The homeless man wandered onto center stage just as the spotlight went on. He shaded his old eyes against the brightness and looked outward into the dark theater. It was probably some kind of mistake.
“Oh, so now it’s my turn to talk, eh?”
There was no response.
“Well, if you’re expecting something funny to come out of my mouth, good luck with that. More than half of what I say that makes people laugh is the result of depression, ill health, and just plain ignorant stupidity. And the other half of it is not meant to be funny, but is because I don’t always understand what I am saying.”

There was an embarrassed chuckle somewhere in the darkness.
“I mean, you can’t expect too much from me. I’m a bum. I have no money. I have no job. Not having any work to be bothered with is kinda good. But the other thing kinda sucks.
And all the great comedians that used to stand on this stage and try to save the world through humor are dead now. It’s true. Robin Williams died recently. George Carlin, Bill Hicks, Richard Pryor, and Bill Cosby are all long gone.”
There was some nervous laughter in the theater.
“Oh, I know, Cosby only thinks he’s dead. But he kinda killed the character delivering the wisdom in the form of observational comedy, didn’t he.”

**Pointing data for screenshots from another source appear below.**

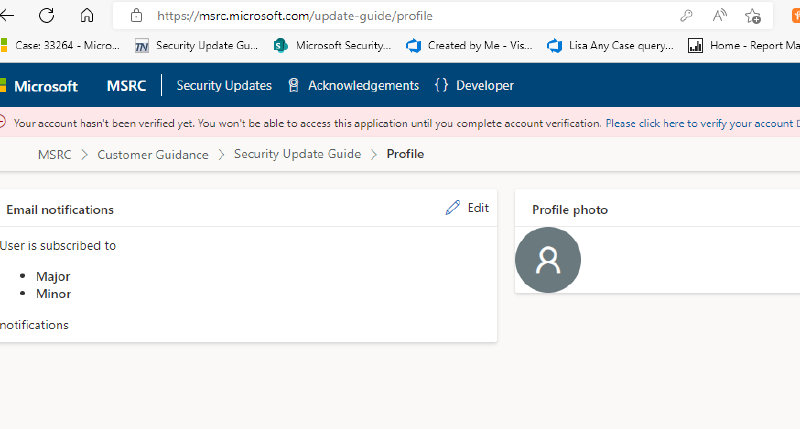Add page to favorites with star icon
Viewport: 800px width, 429px height.
pos(752,16)
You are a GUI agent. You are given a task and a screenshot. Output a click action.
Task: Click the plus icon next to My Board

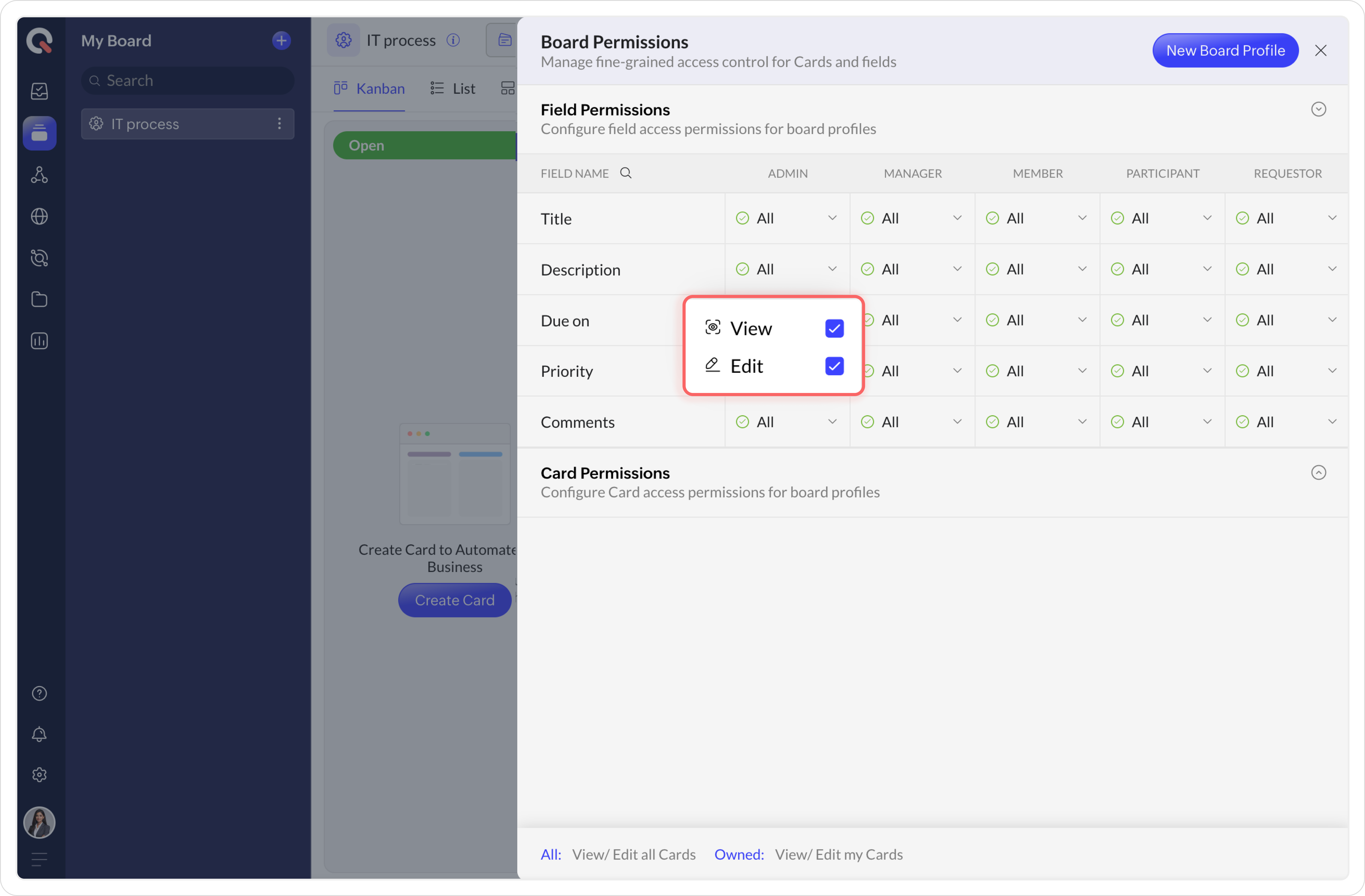click(x=281, y=41)
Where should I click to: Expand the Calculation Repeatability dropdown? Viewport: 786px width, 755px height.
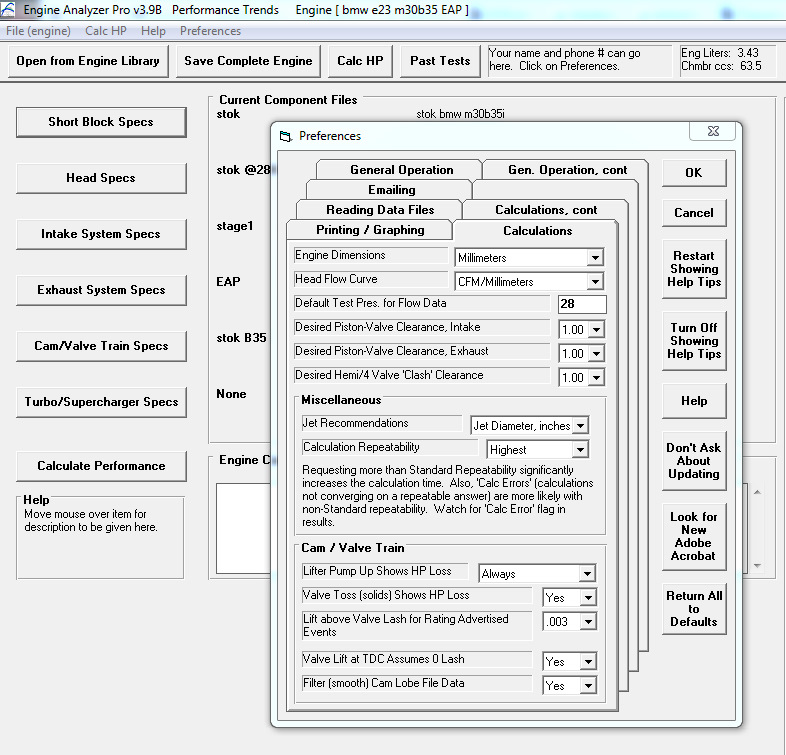[580, 450]
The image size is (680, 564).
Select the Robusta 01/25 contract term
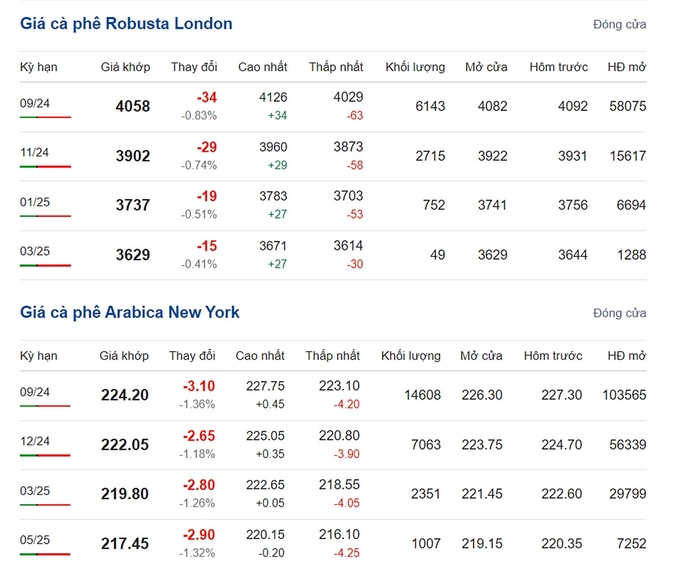(x=35, y=202)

“But most of them old boys tried to come up here and tell you the truth. And the truth was so absolutely unexpectedly wacky and way out of bounds that you just had to laugh. And the more wicked the humor, the more you just laughed. You didn’t do anything about the problems they talked about. But you sure did laugh.”

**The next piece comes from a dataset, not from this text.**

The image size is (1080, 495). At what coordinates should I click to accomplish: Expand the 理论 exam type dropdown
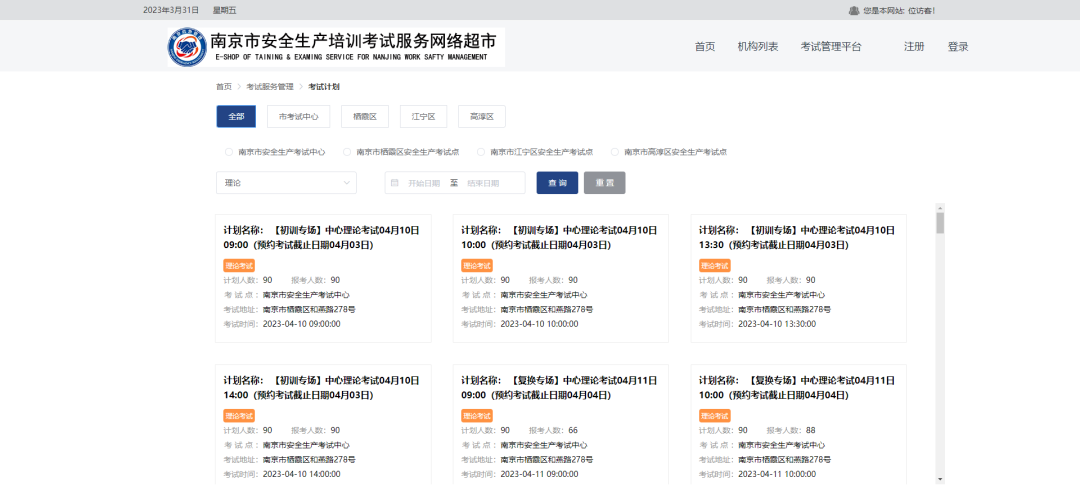(x=286, y=183)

“It seems like the more they told you the truth and the more you just laughed about it, the more old and bitter they got. Sardonic? You know that word? Not sardines, fools, but sardonic. Bitterly humorous and sadly funny. Seems like a lot of them old boys got more and more bitter, more and more depressed up to the end. More and more sardonic.”

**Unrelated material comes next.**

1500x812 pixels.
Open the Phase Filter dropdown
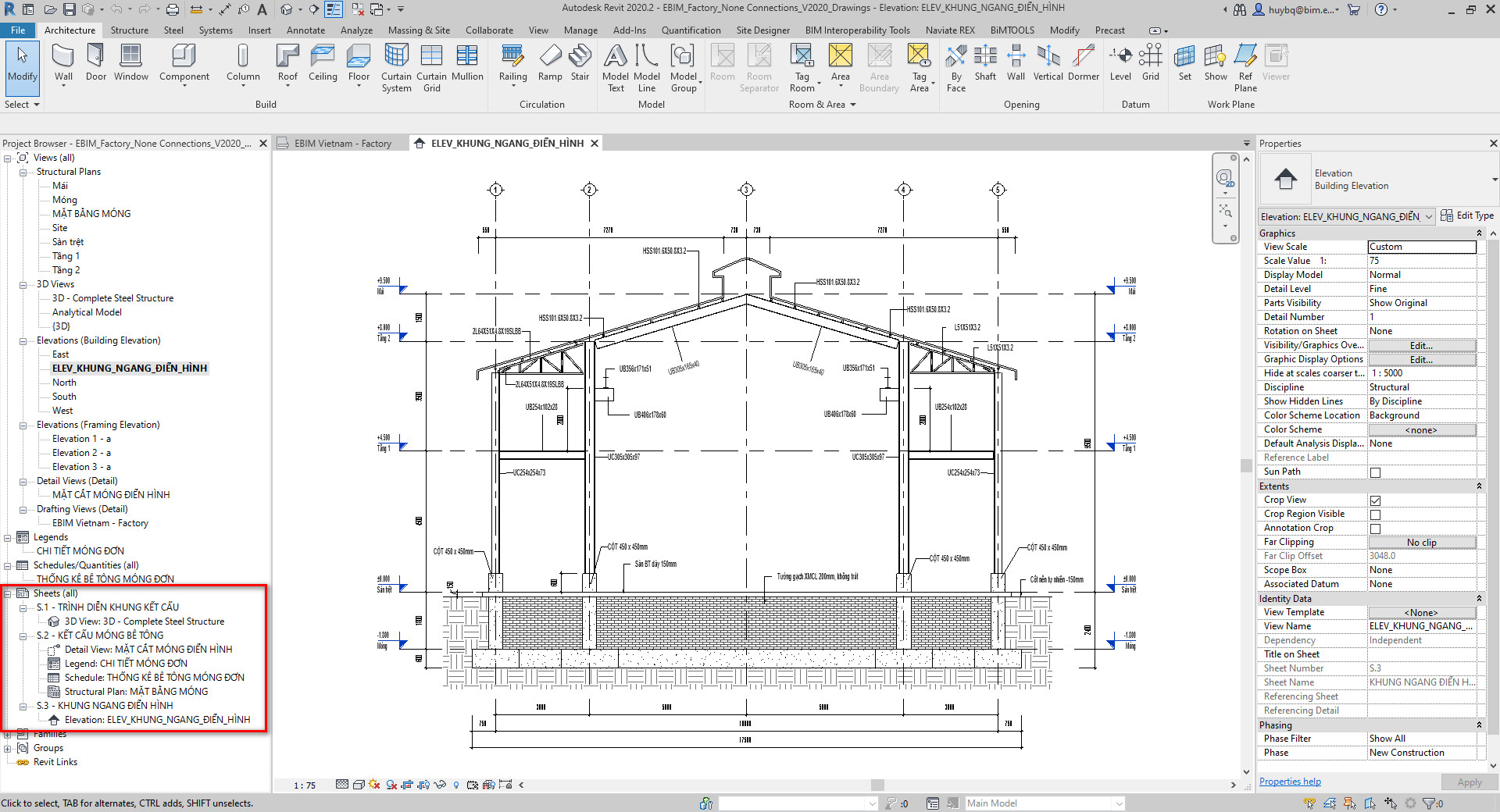[1421, 738]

“I mean, Carlin was calling you stupid right to your face at the end. And you just laughed it off.”
The theater had grown eerily silent.
“But it ain’t all bad, is it? I mean, at least you all can still laugh. Only smart people get the jokes. The ones Carlin moaned about were laughing because everybody else was laughing. Those weren’t the ones we were talking to. There’s still life out there somewhere. Maybe intelligent life. Maybe aliens ain’t located any intelligent life on Earth yet, but they’re still trying, ain’t they?”

“You shoulda listened more carefully to what they were saying. Life and love and laughter were bound up in their words.”

“So I guess what I’m really saying is… just because I happened to get a rare chance to say it to you all… learn to listen better. The voices are quiet now. But the words are still there. And laughing at them is still a good thing. But remember, you need to hear them too.”
The theater suddenly filled with the roar of a standing ovation. The old man bowed. And this was ironic because… the theater had always been empty. No one at all was there now.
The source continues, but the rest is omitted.